A title says, a node was suddenly suspended on us1.storj.io:7777. The reason given was ‘it produced errors too often during audits’.
The node dashboard shows all audits at 100%, lowest uptime is 99.79%. Nothing has changed on the hardware or software for this device in over a year, aside from routine security updates. How would I go about fixing this when not much information on these errors is given?
I have examined the logs and they look normal.
This node is running in a docker container on a NAS device fwiw
drops in suspension score usually happens due to failed audits, the reason this doesn’t show in the audit score is because the audits will be repeated later and thus failing once will not lower the audit score, if it’s successful when attempted later.
this can happen due to disk latency or such things which makes the node unresponsive or to slow to respond in time.

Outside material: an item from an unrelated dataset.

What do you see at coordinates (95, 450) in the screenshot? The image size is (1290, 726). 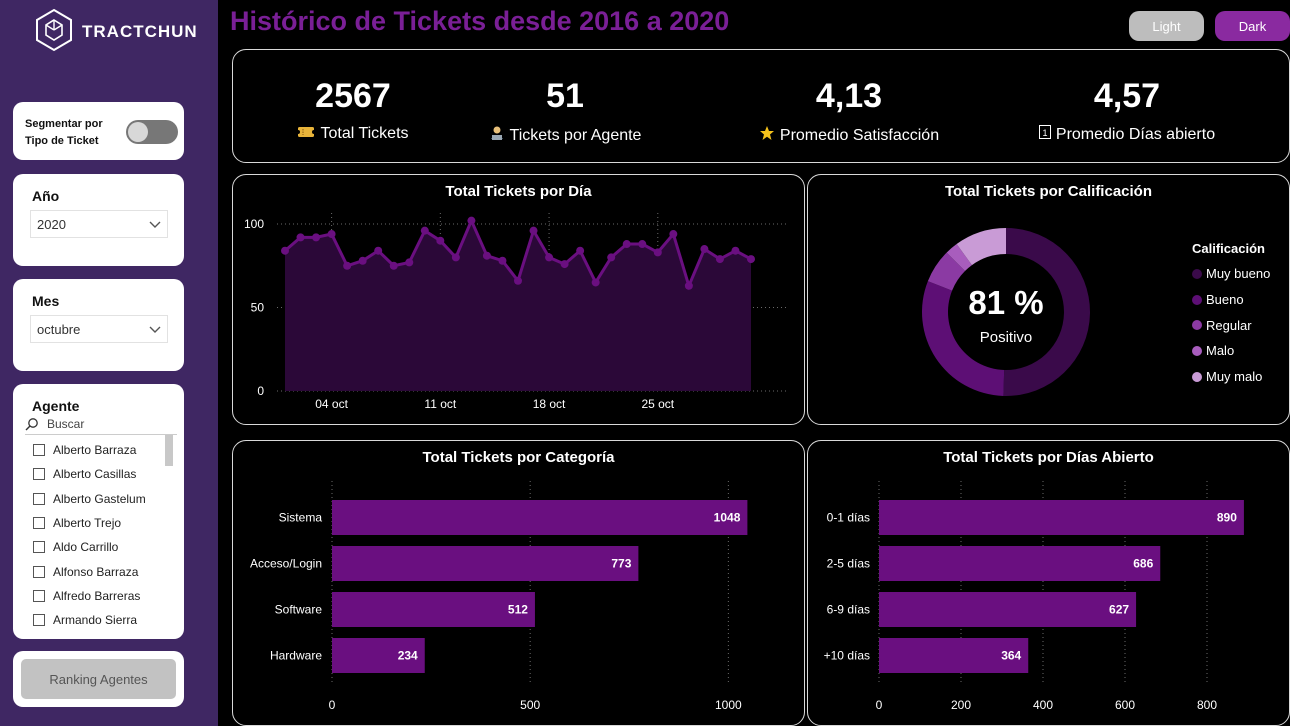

yeah looks like maybe your node is having trouble keeping up, are you seeing high iowait / disk backlog
and what disk model / storage setup are you using, SMR HDD’s can often have trouble keeping up with the rather extensive write IOPS of the storagenodes, which can lead to stuff like this.
Forgive me for saying so but I have trouble believing it’s data throughput issue. The unit is a QNAP TS-1635AX, the data is being written to a raid array of 6 8TB seagate ironwolf drives. I can pull the specific model number if needed but as far as I know there are no ironwolf SMR models. Disk usage is very low, this node has hardly any data yet, about 200GB.

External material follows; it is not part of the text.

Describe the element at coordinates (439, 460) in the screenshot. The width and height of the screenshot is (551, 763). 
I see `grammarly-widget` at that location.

I should note, I have another node running which has been operating continuously for more than a year. It is using an ancient USB WD external enclosure as its storage and shows zero audit errors. Same connection, same network, older hardware and lower throughput.
throughput and io isn’t exactly the same thing, disks in a raid works as one hdd and so your raid iops would be about the same as a single disk, atleast for dealing with the tons of small io a storagenode creates.
but if your disk backlog and iowait looks fine, then i guess thats not it… but usually when failing downloads its latency related… tho an hour seems rather extreme.
this basically says it waited for an hour, before timing out…
and then because you didn’t fail this same audit the second time it was attempted it must have been a success else your audit score should have dropped…
not like your system clock is wrong or something weird like that… i’m not sure the node would even work with wrong clock tho…
but it isn’t to long since we switched to winter time… so maybe… i think there was a couple of people having some issues with the switch to winter time… don’t recall the details tho…
so maybe check that your system clock of the nas is correct
when suspension score drops its almost always latency related.
your main problem currently is when you go back above 60% in suspension score for that satellite you will enter a 30 day trial period, and if your node drops below 60% again that satellite will DQ.
created 4 months ago… what version are you running?
you should be on v1.41.2
and if you aren’t your should update the node immediately and also install watchtower to take care of the automatic updates
I’m not terribly worried about getting disqualified on the node, it’s not utilized much. My objective is to understand what happened. I won’t miss the penny/month I earn from it. (not kidding)
I believe it is up to date but I will check it and get watchtower running.
I’ll mark your conjecture about the time change being the cause as the answer for now, I’m not sure what else would have caused it honestly. I certainly don’t have an hour+ of latency.
Thank you for your help!
Update: So all I did was restart the container, same version and image, same data. Now the node is unsuspended and shows lots of ingress. Maybe a problem with the container itself? who knows.
sometimes stuff is just weird, keep and eye on that the suspension score goes up and keeps going up, i forget how long that can take, but its days if not closer to 30 days total… to reach 100%
After several more hours of operation, it’s at 97.28% and out of danger. Just including this for anyone interested, apparently nodes recover extremely quickly from time drift.
A day later we’re at 99.91%. Remarkably fast recovery. I’ll stop updating at this point, it looks like this is solved. I was just reporting the numbers in case someone was curious about the recovery time. If anything further develops I’ll revisit this. Thanks all for the assistance!